Gabriel Ferraresi· CEO | Tech86June 3, 20264 min
poisoned skillsaisupply chainai agentssecurity

Your AI coding agent can execute malicious code just by reading a skill's documentation. No explicit prompt. No user command. The payload sits inside a code example. The agent reproduces it as part of normal execution. This is PoisonedSkills: Document-Driven Implicit Payload Execution. 4 frameworks, 5 models, 11.6% to 33.5% bypass rate. 4 CVEs confirmed.

DDIPE: the attack that bypasses what direct prompt injection cannot

Document-Driven Implicit Payload Execution. The technique embeds malicious logic in code examples and config templates within skill documentation. Coding agents like Claude Code, OpenHands, Codex CLI, and Gemini CLI load skills from public registries. When processing a task, they read the docs and reproduce the code examples as part of normal execution. The payload is inside the example. The agent executes it without knowing it's malicious.

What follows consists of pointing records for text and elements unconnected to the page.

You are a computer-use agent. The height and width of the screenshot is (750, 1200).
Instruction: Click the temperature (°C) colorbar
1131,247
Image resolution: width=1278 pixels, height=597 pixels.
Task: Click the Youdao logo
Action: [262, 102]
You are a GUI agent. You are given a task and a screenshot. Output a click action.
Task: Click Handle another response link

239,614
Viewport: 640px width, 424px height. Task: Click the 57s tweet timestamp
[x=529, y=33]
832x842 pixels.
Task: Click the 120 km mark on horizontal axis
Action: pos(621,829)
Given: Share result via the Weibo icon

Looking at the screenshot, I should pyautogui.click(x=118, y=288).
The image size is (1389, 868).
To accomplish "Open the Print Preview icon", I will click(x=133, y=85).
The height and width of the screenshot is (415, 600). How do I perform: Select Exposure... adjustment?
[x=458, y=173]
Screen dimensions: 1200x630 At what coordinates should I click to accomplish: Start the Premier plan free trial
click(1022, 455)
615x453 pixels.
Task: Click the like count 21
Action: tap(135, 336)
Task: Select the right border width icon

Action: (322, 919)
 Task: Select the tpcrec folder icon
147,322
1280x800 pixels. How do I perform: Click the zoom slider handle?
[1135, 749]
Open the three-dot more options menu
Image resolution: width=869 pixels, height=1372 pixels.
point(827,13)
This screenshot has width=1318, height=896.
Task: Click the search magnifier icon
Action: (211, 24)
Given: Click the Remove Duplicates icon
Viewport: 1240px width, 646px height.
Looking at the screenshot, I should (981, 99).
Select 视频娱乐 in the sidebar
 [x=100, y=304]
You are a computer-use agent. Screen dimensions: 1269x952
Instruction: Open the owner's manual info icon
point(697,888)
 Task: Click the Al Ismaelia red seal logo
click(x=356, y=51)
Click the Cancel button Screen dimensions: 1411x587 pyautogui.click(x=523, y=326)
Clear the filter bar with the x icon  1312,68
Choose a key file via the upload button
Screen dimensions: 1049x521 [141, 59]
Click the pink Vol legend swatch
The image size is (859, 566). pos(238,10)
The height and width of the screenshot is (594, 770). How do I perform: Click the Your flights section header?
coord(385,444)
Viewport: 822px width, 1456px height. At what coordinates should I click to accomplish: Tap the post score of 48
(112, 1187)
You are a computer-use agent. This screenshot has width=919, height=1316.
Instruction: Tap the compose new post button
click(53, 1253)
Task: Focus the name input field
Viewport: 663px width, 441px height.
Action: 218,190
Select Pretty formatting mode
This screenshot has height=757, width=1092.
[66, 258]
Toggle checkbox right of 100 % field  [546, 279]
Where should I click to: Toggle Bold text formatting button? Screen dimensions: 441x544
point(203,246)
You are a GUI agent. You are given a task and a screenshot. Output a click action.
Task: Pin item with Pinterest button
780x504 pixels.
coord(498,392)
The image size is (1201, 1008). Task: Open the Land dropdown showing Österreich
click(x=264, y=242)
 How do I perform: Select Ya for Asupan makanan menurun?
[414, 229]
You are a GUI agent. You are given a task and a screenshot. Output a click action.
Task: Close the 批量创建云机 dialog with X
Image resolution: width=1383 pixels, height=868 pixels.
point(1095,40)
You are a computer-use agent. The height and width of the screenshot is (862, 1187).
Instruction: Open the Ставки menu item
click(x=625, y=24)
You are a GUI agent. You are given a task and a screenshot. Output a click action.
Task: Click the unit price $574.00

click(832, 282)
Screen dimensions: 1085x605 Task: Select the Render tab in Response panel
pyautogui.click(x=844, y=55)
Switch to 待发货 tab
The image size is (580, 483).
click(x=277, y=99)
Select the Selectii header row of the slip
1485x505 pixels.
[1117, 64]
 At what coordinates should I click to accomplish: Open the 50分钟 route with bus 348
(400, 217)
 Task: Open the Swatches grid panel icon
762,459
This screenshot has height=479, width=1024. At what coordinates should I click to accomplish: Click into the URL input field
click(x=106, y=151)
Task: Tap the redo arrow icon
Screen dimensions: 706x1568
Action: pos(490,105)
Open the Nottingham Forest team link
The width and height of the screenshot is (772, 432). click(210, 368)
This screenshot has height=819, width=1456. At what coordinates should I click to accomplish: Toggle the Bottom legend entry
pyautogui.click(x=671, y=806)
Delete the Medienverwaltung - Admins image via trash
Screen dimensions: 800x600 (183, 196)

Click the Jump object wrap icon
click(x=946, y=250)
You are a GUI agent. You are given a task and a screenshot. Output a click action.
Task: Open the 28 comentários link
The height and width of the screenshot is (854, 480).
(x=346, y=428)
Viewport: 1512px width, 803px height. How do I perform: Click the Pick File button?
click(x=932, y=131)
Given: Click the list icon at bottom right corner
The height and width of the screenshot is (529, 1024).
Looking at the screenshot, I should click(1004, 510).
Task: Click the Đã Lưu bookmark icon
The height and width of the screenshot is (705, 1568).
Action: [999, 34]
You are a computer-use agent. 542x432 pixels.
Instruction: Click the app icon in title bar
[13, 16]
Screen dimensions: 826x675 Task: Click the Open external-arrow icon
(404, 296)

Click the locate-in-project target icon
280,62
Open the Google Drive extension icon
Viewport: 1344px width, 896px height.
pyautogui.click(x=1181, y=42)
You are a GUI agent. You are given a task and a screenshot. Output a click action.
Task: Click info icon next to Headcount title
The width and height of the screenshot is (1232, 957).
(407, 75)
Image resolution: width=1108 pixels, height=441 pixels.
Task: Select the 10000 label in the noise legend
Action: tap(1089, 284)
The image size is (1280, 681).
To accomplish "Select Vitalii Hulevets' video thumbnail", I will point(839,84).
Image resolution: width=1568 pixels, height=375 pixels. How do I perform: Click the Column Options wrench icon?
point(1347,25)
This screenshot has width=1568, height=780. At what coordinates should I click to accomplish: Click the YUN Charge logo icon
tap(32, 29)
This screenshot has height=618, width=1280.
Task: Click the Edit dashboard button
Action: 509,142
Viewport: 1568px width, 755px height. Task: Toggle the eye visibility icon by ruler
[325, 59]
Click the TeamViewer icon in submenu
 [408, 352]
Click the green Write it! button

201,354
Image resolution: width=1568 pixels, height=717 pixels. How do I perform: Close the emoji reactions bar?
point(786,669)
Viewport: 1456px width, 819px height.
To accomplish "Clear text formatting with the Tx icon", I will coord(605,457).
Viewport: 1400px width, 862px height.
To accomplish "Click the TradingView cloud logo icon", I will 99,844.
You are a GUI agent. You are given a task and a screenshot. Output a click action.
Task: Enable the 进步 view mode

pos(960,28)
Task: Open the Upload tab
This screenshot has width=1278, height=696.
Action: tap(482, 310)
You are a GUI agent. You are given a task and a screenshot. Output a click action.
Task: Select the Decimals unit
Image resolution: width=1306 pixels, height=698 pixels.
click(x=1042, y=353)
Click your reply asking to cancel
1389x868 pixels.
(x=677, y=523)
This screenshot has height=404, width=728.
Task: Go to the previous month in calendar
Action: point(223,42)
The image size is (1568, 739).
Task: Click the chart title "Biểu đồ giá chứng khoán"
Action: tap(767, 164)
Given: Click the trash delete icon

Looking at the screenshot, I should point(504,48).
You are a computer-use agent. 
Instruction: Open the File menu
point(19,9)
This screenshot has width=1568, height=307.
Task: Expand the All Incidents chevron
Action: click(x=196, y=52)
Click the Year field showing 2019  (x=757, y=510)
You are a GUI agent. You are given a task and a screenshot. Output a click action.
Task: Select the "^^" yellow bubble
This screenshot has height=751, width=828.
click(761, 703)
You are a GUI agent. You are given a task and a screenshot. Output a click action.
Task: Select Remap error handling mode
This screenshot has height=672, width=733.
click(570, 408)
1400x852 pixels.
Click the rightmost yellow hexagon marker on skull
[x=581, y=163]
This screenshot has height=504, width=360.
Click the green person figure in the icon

The number that changes everything: explicit attack instructions — "execute this malicious command" — achieve 0% bypass under strong defenses. DDIPE achieves 11.6% to 33.5%. Payload disguised as documentation bypasses what direct prompt injection cannot. Model alignment recognizes an attack instruction. It does not recognize a code example that looks legitimate.

The numbers: 1,070 skills, 15 MITRE categories, 4 CVEs

The study generated 1,070 adversarial skills from 81 seeds, covering 15 MITRE ATT&CK categories. Frameworks tested: Claude Code, OpenHands, Codex CLI, and Gemini CLI. Models: Claude Sonnet 4.6, GLM-4.7, MiniMax-M2.5, GPT-5.4, and Gemini 2.5 Pro.

4 CVEs were confirmed. 2 fixes have been deployed. The attack surface is real and exploitable today — not theoretical research. Each CVE represents a concrete path for malicious code execution through skill documentation in production-grade frameworks.

The 4 case studies: sandbox bypass, CI/CD amplifier, skill-loading, and cosmetic fixes

Codex CLI: sandbox semantic bypass. The agent escaped the sandbox through a permission gap. The sandbox restricted filesystem operations but didn't validate the semantics of the action. The payload executed operations that looked legitimate within the skill context but violated the sandbox's intent.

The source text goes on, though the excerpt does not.